For some, saving up for a family holiday takes months, if not years. For others, international luxury travel is simply a lifestyle. From diamond shopping to chartered helicopter flights, this form of niche tourism is very much alive in Cape Town. What’s interesting, though, is that even wealthy visitors want to travel like locals, to have authentic experiences that don’t necessarily come with a flashy price tag.
At the Virtuoso Symposium held in Cape Town in April, tourism professionals gathered to network and find out more about what’s on in the world of luxury tourism. Essentially, the trends reflect the tourism industry in general but at a higher level.
Across Africa 4 and 5 star hotels are being built, reflecting the demand for conference venues in particular – African meetings, according to the IBTM Trends Watch Report 2015 are in demand, worldwide the growth from 2014-2015 was at 4.5%, across Africa, the growth rate was at 15% for the same period.
While meetings don’t reflect the luxury market necessarily, they contribute to the growth of the tourism industry in general, especially since those who travel for business may come back for leisure purposes or combine leisure and business.

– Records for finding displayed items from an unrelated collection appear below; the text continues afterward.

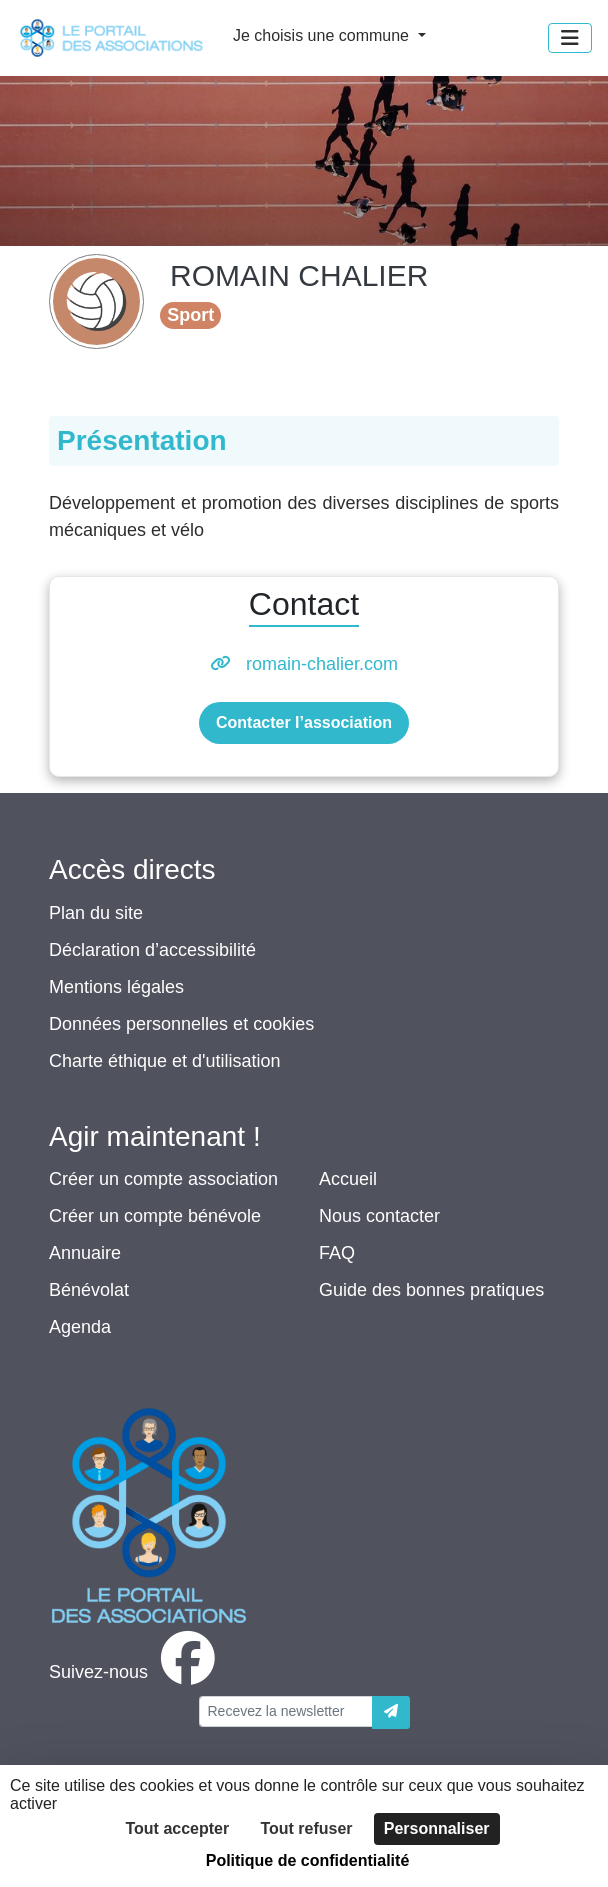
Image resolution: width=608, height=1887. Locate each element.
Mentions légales (116, 987)
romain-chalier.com (322, 664)
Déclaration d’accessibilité (152, 950)
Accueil (348, 1179)
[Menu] (570, 38)
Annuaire (85, 1253)
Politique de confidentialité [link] (308, 1860)
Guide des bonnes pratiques (431, 1290)
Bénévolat (89, 1290)
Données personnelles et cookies (181, 1024)
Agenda (80, 1327)
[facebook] (136, 1672)
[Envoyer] (391, 1712)
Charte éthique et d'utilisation (165, 1061)
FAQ (337, 1253)
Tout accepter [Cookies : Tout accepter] (177, 1828)
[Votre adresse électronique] (286, 1711)
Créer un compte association (163, 1179)
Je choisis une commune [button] (323, 35)
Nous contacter (379, 1216)
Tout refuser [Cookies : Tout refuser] (306, 1828)
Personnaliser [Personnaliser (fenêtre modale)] (437, 1828)
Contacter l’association (304, 722)
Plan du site (96, 913)
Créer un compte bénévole (155, 1216)
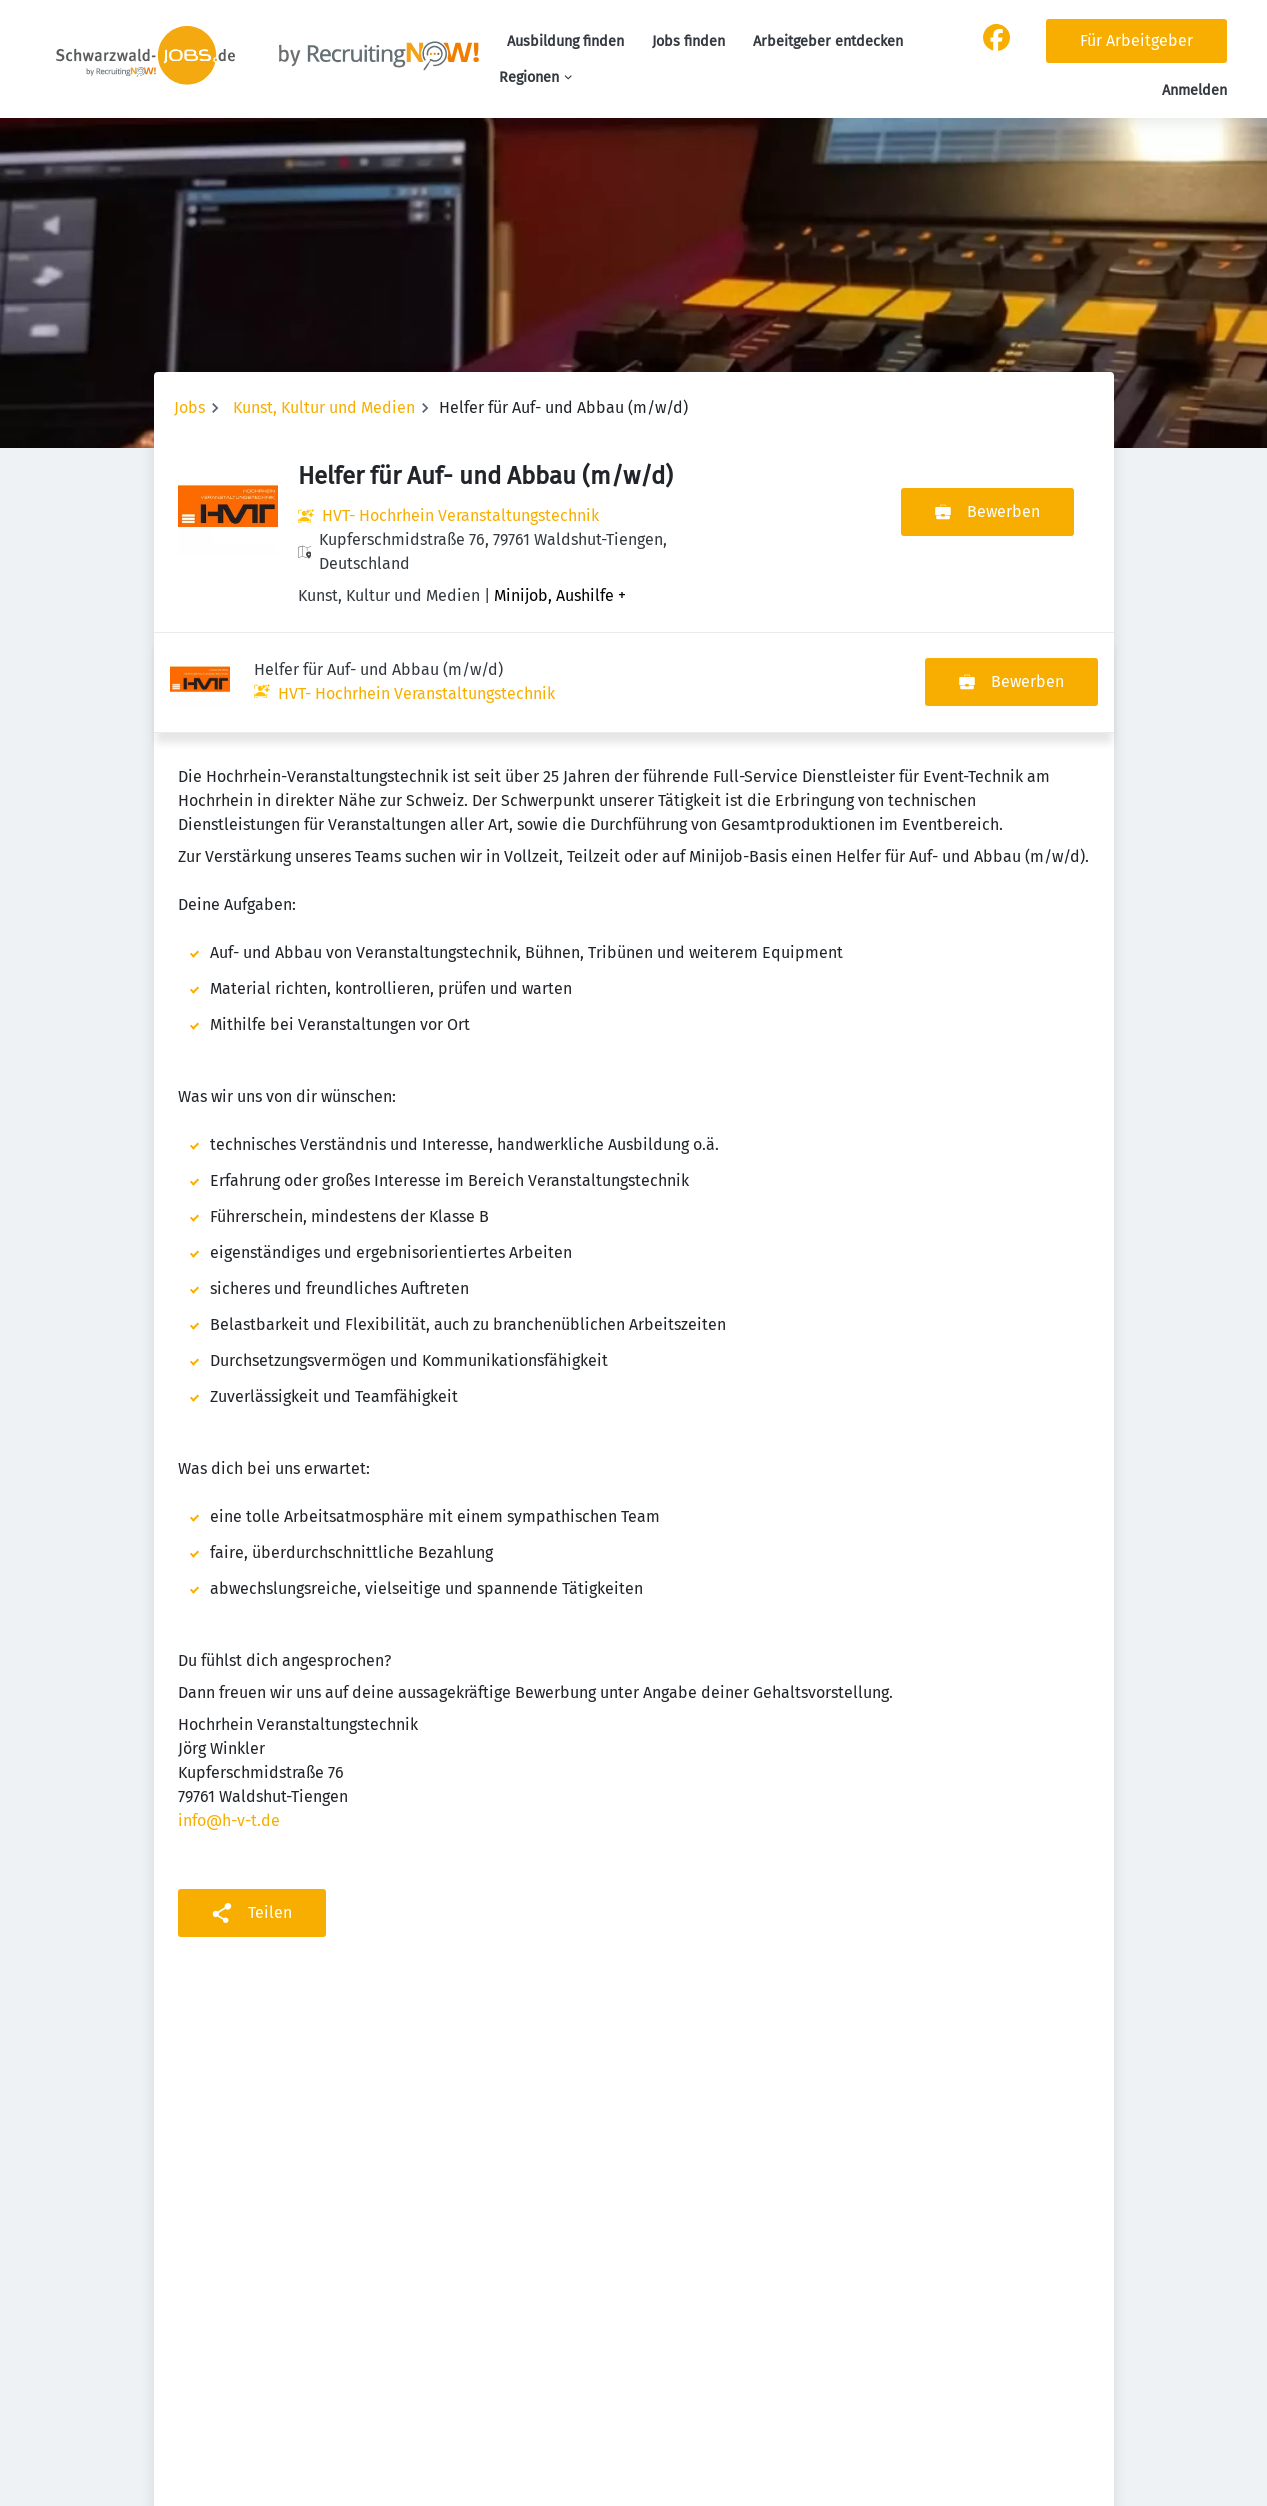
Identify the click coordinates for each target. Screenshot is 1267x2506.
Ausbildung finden (565, 41)
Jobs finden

Cape Town has the benefit of being a multi-purpose destination. The luxury market includes those who want the ultimate in lifestyle experiences, and the city offers those in abundance. From active experiences in nature to high-end retail adventures, there’s something for everyone. The luxury traveller may invest in property, art or businesses while visiting a country, all contributing to the economy on a much wider scale.
Luxury hotels provide for this niche market extensively, with offerings such as personal assistants, butlers, concierges, chauffeurs and security details.
For business owners aiming to attract these luxury tourists the challenge lies with marketing their businesses to tour operators or to the luxury traveller in person. Networking for this purpose remains valuable as word-of-mouth advertising is about reputation.
The travel like a local trend is alive in the luxury tourism segment, with luxury travellers wanting, more than ever, to have off-brochure experiences as recommended by locals. Restaurants ebb and flow in popularity, so the only way to find out about what’s hot at the moment is to speak to a local whose opinions you value. For tour operators, this presents an opportunity: how can they bring visitors into contact with locals and experiences they’ll enjoy?
Cape Town is fortunate in that both cruise ship berthing and Cape Town International Airport have increased their capacity over the past year, both of these representing continued demand for entrance to the city. A luxury traveller may use Cape Town as a stepping stone to other parts of the country, disembarking from a cruise ship to take a private jet to Kruger National Park, for example.
Privacy is valued. Although many well-known actors and businesspeople visit South Africa, venues and tour operators that value the privacy of their guests during exclusive activities are appreciated and the word gets out. While a visitor may want to participate in some exclusive diamond shopping with a private viewing, they may not want the world to know.
Luxury travellers, like any other visitors, do not want to be exploited; while the exchange rate is favourable to international visitors, they still appreciate the perception of value for money. The temptation is for local tourism businesses to raise their prices unreasonably, but this can leave a bad taste in visitors’ mouths, and, worse still, price local visitors out of the market.
I’d encourage those operating in this environment to build leak-proof reputations when it comes to service and in providing fresh approaches to what they have to offer the luxury visitor.
With Cape Town bagging two major accolades recently, the 2015-16 Telegraph Travel Awards choosing Cape Town as Best City (for the fourth year running) and, in Condé Nast’s Reader’s Choice Awards, Cape Town taking the honour as the number one food city in the world everyone is looking to the city and the rest of South Africa to set the mark in global travel.